# Written problem
Copy the entries below word for word, from the first line through the line containing "[x=886, y=8]", with both ends included. Leave the pictures out of your copy.

# Records supplied
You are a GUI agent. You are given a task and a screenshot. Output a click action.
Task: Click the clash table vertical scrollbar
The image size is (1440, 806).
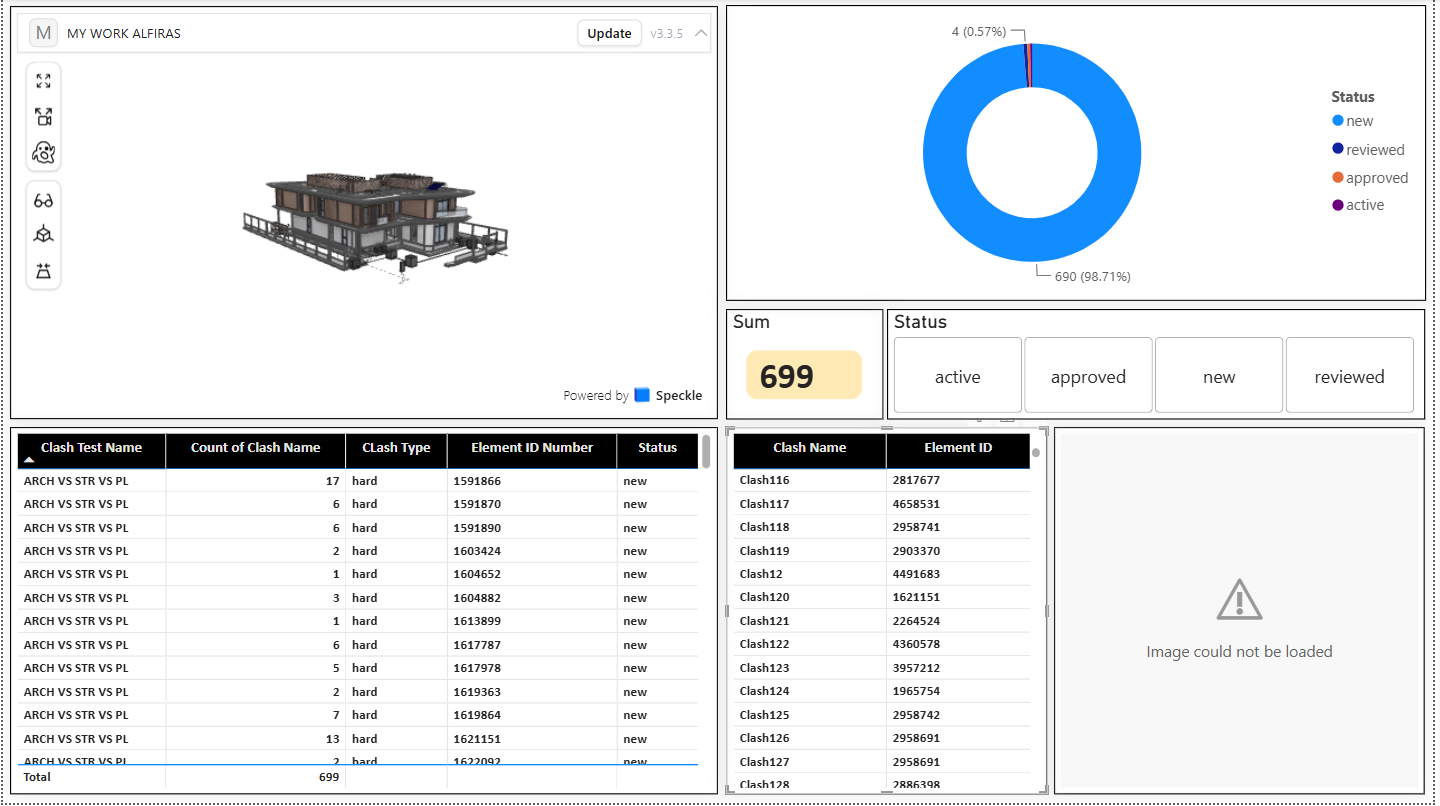tap(706, 452)
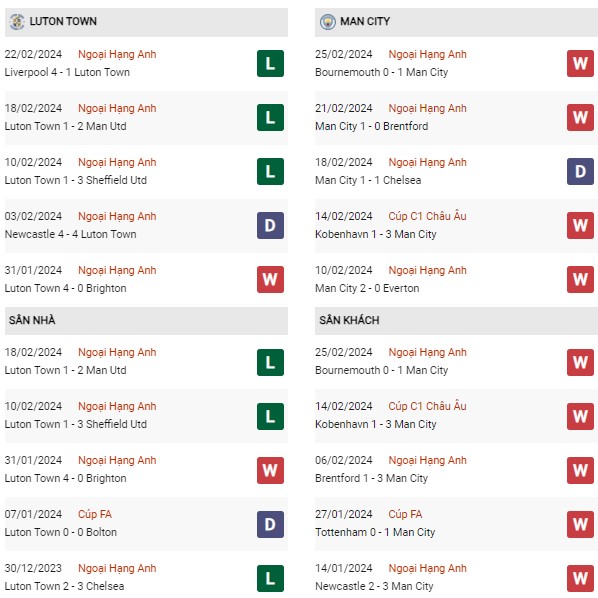Open Ngoại Hạng Anh link dated 22/02/2024
598x598 pixels.
(117, 55)
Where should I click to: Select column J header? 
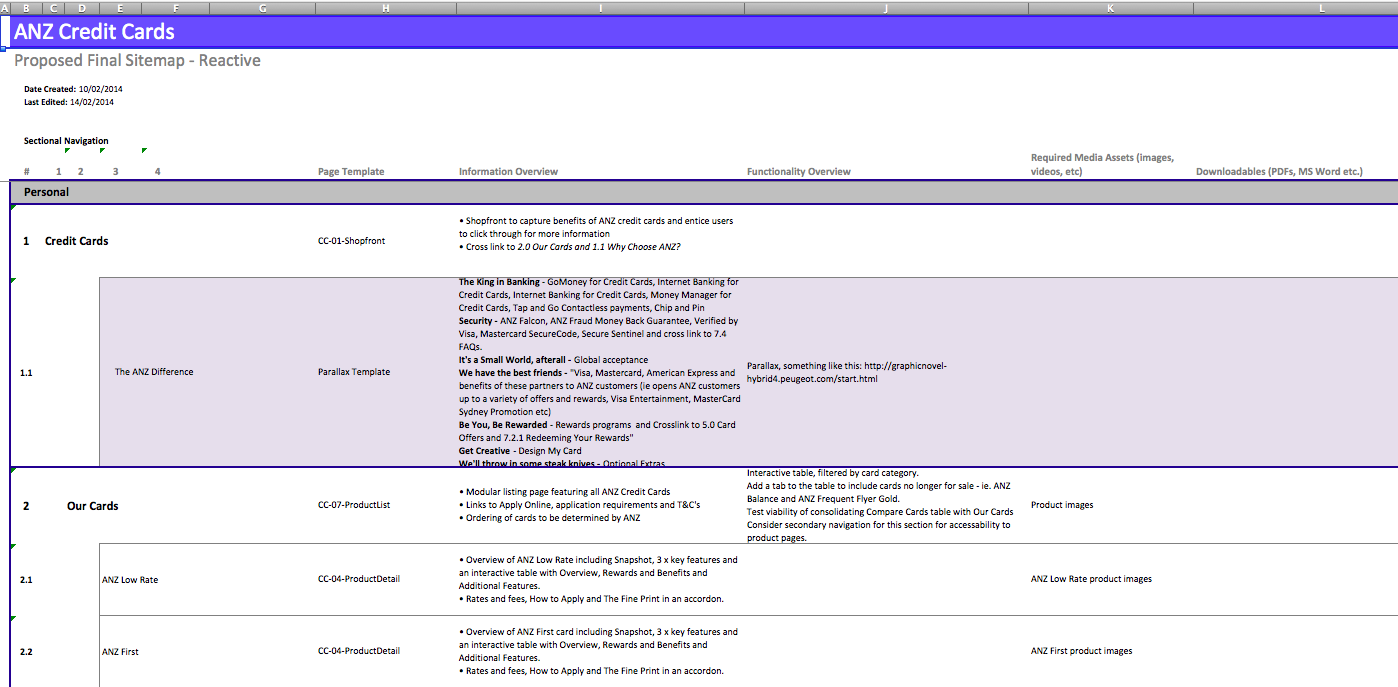[x=886, y=8]
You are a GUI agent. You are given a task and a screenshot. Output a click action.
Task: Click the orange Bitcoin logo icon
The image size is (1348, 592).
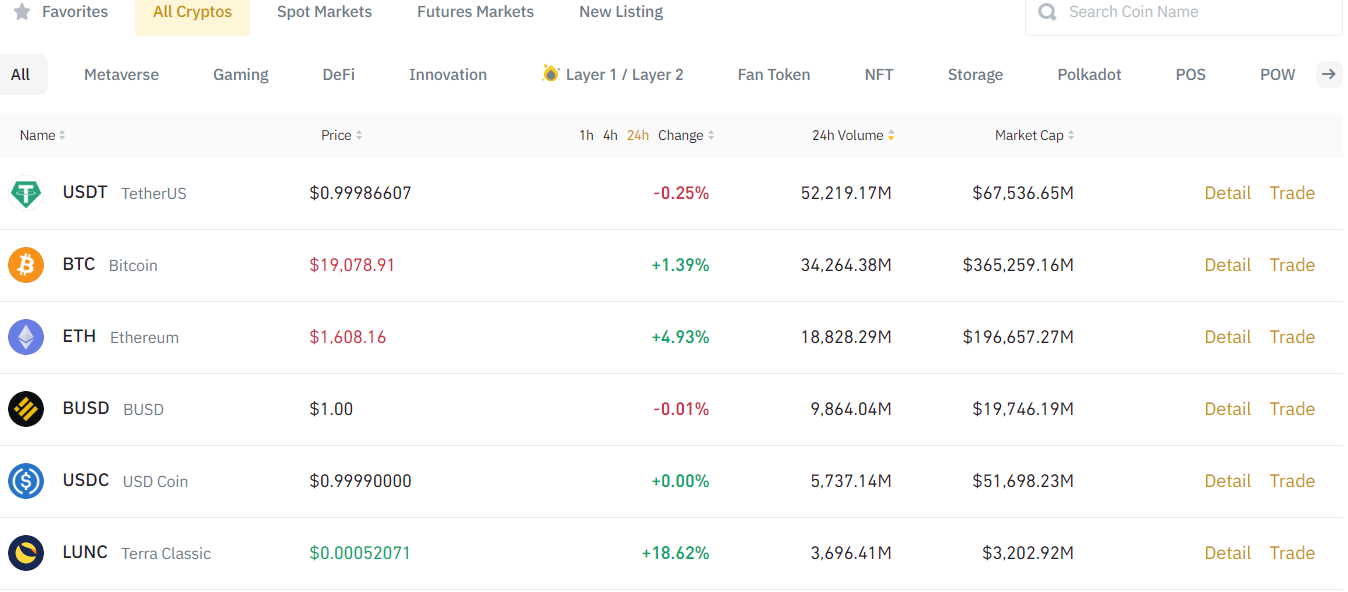26,266
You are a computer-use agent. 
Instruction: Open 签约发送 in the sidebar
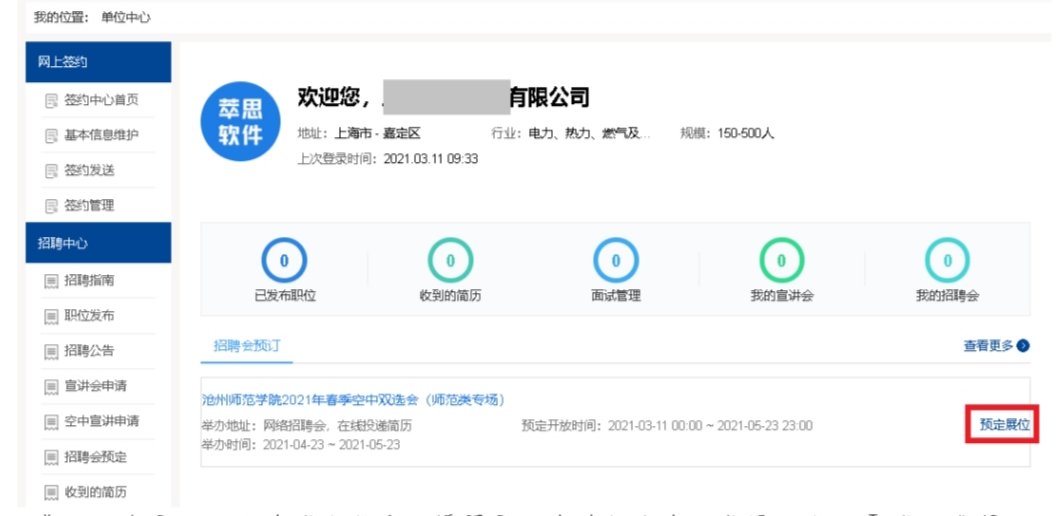[89, 170]
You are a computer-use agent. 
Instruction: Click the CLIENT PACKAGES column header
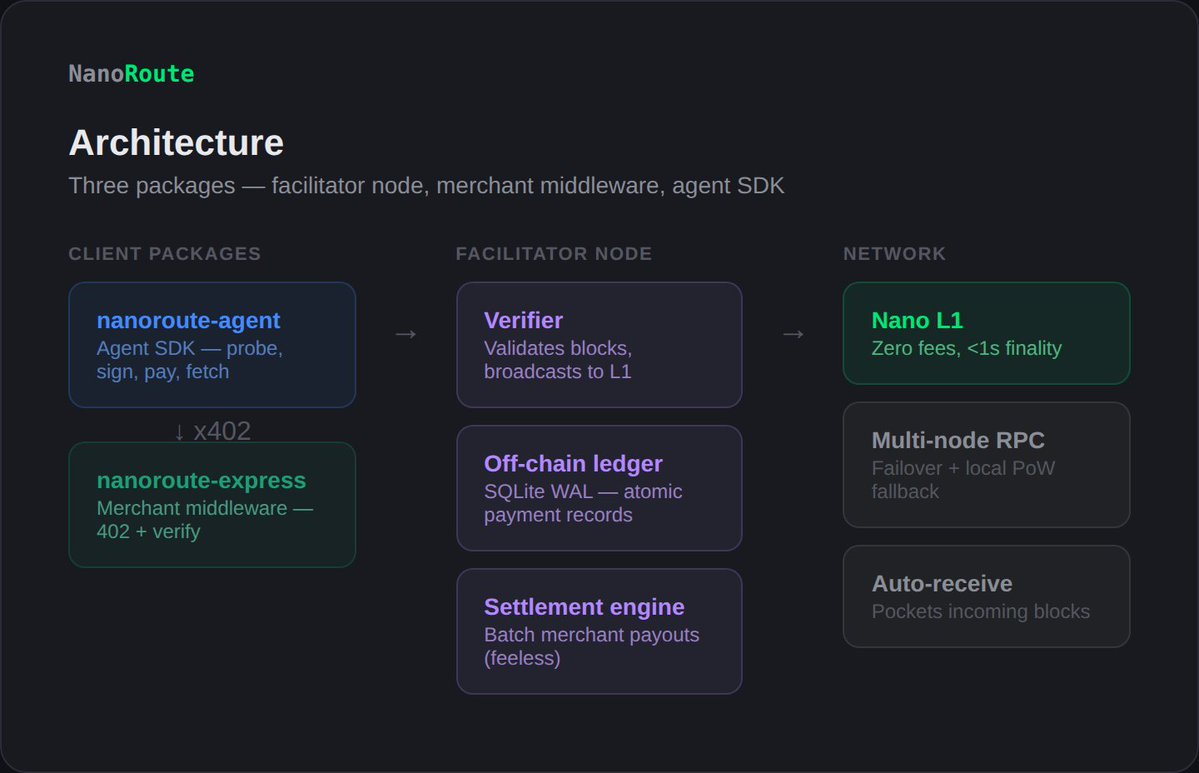[x=165, y=254]
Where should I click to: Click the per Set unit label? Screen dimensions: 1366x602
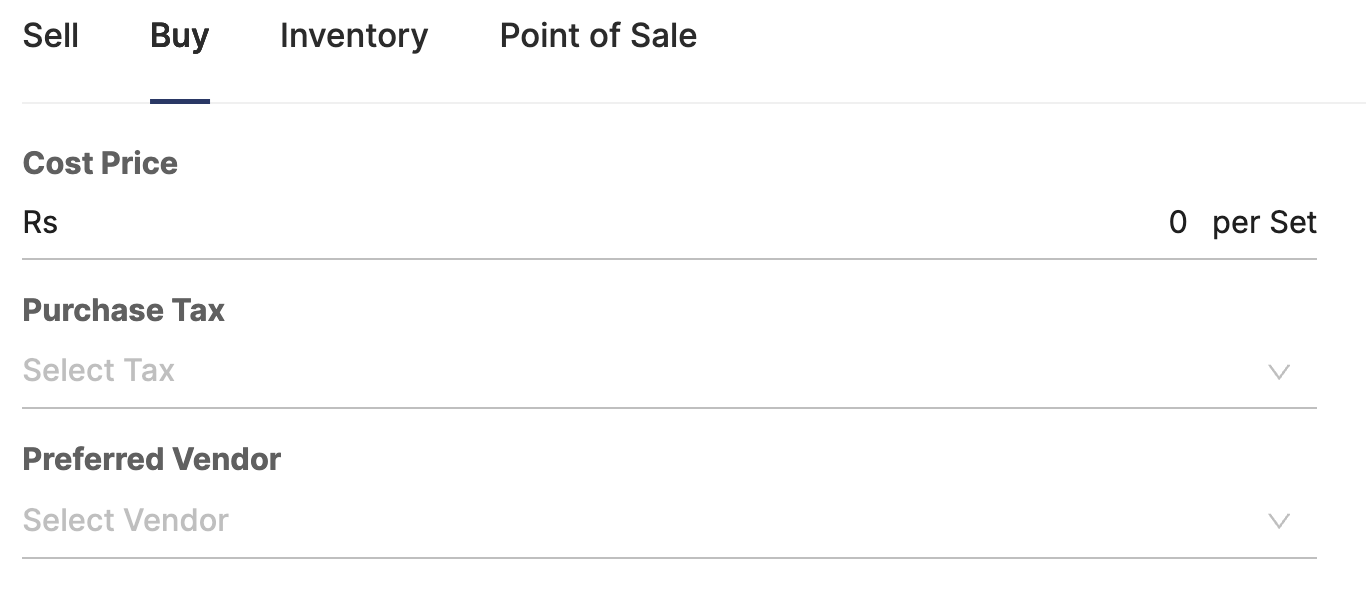[1263, 222]
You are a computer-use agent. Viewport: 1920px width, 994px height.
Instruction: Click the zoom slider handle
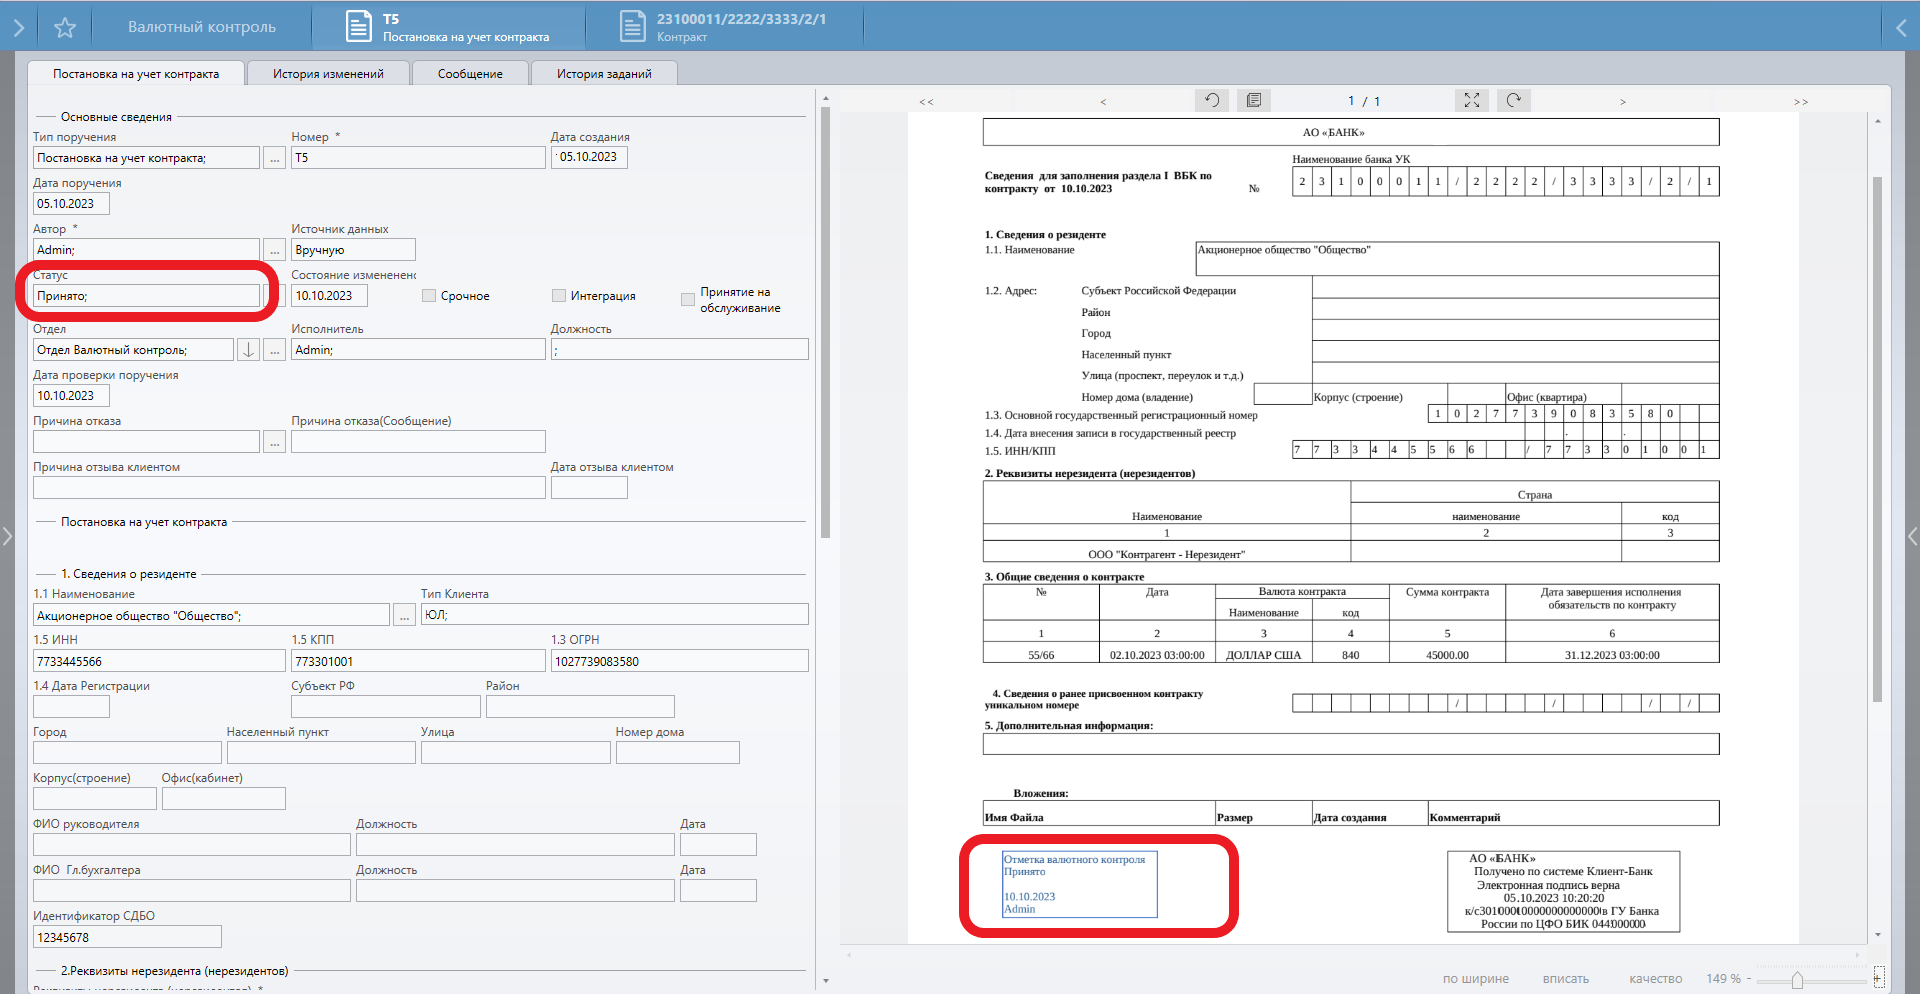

# Task output
You are a GUI agent. You are given a task and a screenshot. Output a click action.
Task: Click the clash table vertical scrollbar
The image size is (1440, 806).
tap(706, 452)
Open Ngoại Hạng Anh link dated 22/02/2024
598x598 pixels.
(117, 55)
Where should I click to: Select column J header? 
[x=886, y=8]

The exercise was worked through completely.